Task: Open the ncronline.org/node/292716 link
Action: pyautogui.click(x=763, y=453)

++++++

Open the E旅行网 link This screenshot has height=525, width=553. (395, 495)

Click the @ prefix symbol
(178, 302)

++++++

#### Your objective
Please put the stretch of records from the line containing "Task: Open the ncronline.org/node/292716 link" through the line containing "Action: pyautogui.click(x=763, y=453)" into a JSON list of strings, one string per line, leaving out any blank lines.

#### Output for this task
[
  "Task: Open the ncronline.org/node/292716 link",
  "Action: pyautogui.click(x=763, y=453)"
]